Stored data entries:
:::::

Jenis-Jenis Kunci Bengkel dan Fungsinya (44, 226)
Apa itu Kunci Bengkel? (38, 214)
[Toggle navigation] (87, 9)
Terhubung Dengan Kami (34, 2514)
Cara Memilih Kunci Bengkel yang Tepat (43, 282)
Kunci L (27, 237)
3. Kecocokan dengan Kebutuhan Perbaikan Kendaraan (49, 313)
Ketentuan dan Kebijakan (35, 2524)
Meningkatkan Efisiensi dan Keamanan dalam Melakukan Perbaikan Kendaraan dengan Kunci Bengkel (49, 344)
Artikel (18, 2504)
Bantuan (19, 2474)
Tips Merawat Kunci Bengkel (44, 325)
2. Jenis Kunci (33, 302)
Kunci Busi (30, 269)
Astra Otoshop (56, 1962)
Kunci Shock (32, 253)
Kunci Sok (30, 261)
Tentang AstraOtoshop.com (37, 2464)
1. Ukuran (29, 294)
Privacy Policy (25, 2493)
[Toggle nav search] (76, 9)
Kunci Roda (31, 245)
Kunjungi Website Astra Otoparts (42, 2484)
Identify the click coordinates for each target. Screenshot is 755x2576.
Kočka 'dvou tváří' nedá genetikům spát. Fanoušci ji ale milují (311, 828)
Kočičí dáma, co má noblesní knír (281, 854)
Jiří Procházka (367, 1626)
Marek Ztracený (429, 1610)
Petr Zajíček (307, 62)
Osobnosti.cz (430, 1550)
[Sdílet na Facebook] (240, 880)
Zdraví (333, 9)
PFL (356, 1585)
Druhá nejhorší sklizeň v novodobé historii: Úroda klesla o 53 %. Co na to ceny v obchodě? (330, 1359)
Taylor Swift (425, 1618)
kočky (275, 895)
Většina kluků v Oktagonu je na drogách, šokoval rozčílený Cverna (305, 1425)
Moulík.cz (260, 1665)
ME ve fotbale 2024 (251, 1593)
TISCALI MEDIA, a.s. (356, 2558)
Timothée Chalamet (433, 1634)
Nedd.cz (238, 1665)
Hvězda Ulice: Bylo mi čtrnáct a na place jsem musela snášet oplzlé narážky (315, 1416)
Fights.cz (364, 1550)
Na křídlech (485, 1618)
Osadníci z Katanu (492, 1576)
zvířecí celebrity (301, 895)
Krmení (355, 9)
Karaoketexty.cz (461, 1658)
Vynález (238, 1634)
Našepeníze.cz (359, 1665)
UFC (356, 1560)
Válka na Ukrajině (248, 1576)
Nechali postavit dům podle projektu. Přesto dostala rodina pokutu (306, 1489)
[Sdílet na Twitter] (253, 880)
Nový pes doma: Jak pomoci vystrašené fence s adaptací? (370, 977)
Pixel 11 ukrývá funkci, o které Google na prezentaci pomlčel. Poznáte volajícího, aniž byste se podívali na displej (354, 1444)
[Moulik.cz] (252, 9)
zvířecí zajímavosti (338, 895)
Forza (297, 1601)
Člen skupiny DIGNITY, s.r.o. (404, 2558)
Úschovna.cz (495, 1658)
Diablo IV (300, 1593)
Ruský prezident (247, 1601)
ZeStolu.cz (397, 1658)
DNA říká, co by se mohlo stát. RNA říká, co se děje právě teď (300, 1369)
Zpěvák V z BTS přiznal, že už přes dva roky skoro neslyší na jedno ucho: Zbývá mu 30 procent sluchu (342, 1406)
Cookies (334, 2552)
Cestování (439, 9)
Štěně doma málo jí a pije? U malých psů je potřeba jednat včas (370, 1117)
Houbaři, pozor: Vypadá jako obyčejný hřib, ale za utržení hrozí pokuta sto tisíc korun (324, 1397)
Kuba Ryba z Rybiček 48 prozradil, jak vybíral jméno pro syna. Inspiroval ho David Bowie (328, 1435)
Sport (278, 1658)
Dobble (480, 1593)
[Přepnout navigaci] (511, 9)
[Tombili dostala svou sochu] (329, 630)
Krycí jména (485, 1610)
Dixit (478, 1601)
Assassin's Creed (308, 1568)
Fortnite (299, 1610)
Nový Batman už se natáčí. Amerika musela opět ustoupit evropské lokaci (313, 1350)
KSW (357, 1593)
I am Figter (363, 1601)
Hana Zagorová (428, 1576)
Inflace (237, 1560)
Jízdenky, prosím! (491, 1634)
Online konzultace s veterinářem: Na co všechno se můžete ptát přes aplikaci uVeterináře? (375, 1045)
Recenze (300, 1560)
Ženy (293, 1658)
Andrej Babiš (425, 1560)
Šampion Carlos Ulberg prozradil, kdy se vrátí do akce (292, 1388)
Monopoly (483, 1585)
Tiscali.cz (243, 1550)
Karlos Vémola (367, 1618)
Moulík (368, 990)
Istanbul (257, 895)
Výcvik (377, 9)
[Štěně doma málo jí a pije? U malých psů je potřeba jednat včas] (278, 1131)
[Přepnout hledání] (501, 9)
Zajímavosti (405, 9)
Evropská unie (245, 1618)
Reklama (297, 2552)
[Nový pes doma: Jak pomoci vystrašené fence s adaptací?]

:::::

Task
Extract every line above that contains the word "musela".

Answer to this problem
Hvězda Ulice: Bylo mi čtrnáct a na place jsem musela snášet oplzlé narážky (315, 1416)
Nový Batman už se natáčí. Amerika musela opět ustoupit evropské lokaci (313, 1350)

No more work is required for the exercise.